Sorry, but you don't have to ask serious questions about private car use. It's got nothing to do with being encouraged to use a bike or public transport. Neither of these is either practical or realistic as an option to your own transport.
Female
LesleyinCoventry  Female  the West Midlands
24-May-2020 14:24 Message #4780884
I have spent more time than I would like trying to reclaim monies! I was self driving to a shearing 's hotel in Whitby. Really annoyed that because this doesn't count as a package, I am not able to claim via ABTA. I have just had to complete online form, up loading evidence to try and claim via my credit card. Sorry to see shearing's go, they provided good value, in some great locations.
Male
FirmButFair-TrollPatrol  Male  North Yorkshire
24-May-2020 14:53 Message #4780893
Really annoyed that because this doesn't count as a package, I am not able to claim via ABTA.

Yes that has always been the case as there has to be more than one item purchased to become a 'package' and be covered.
Male
FirmButFair-TrollPatrol  Male  North Yorkshire
24-May-2020 15:08 Message #4780895
persona_non_grata Male North London
23-May-2020 19:09 new Message #4780745
When talking about companies I think the public immediately think of lazy bosses taking advantage of staff and living the highlife but in my experience that is rarely the case.
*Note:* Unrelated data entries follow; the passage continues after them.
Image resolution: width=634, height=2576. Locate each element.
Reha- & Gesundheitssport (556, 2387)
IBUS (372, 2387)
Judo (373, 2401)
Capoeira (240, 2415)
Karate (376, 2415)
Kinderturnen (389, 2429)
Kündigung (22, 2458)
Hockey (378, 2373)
Most of the companies I have done business with have been medium sized businesses with bosses working every possible hour including evenings and weekends.


We make a lot of our judgements by referring to the media and according to the news it is all about multinationals ripping off the world and not paying taxes which makes good headlines. They forget about the majority of companies struggling to make a living.
Male
HotOrWot  Male  Lancashire
24-May-2020 22:05 Message #4780952
That's true FirmbutFair.
Male
The_38th_Parallel  Male  Essex
27-Jun-2020 08:53 Message #4784899
Good to read that the Shearings brand has been acquired by Leger Holidays, and will operate Shearings as a stand-alone brand within its portfolio.
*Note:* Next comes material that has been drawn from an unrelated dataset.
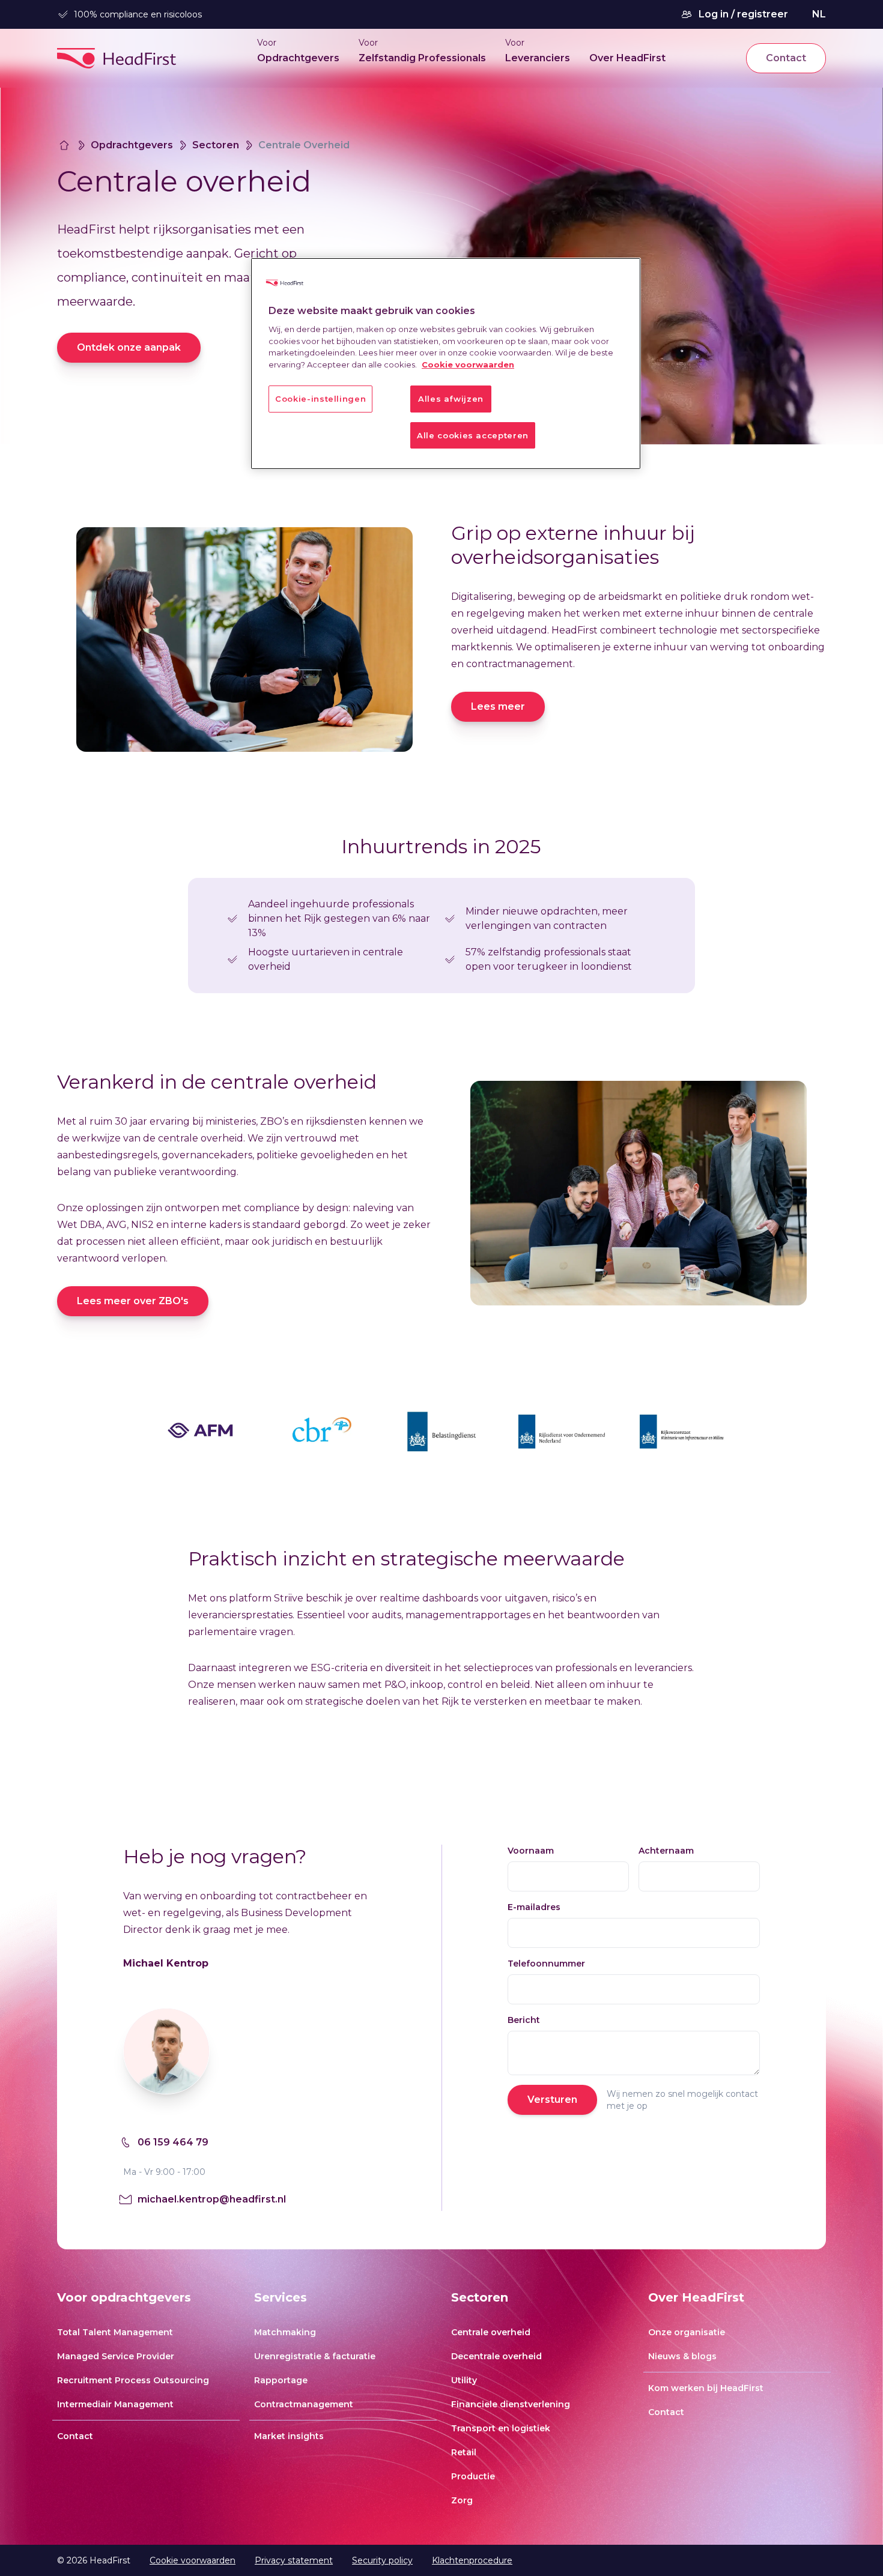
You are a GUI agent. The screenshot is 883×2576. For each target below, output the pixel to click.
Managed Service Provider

Whether the very affordable off-peak short break deals that made Shearings so attractive to use, will now be possible is another thing as SLG, of which Shearings were part, also owned the hotels (under the Bay, Coast & Country names) that you stayed in.

But it's good news for the excellent Shearing's drivers who will presumably be able to return too.
Male
Templar2013  Male  South East London
27-Jun-2020 10:20 Message #4784903
Some of the prices charged by coach companies for inclusive holidays are unbelievably cheap. I'm surprised more holidaymakers don't take advantage.
Female
Greencare  Female  Berkshire
27-Jun-2020 16:53 Message #4784927
Shearings advertisements now say Legers but no further details. I have been with Shearing a few times and they have always been very good.
Male
The_38th_Parallel  Male  Essex
8-Jul-2020 14:24 Message #4786212
For those interested.
Shearings now operating as part of Leger
is now offering trips in the UK (many at former Bay & Coast & Country Hotels) and Europe.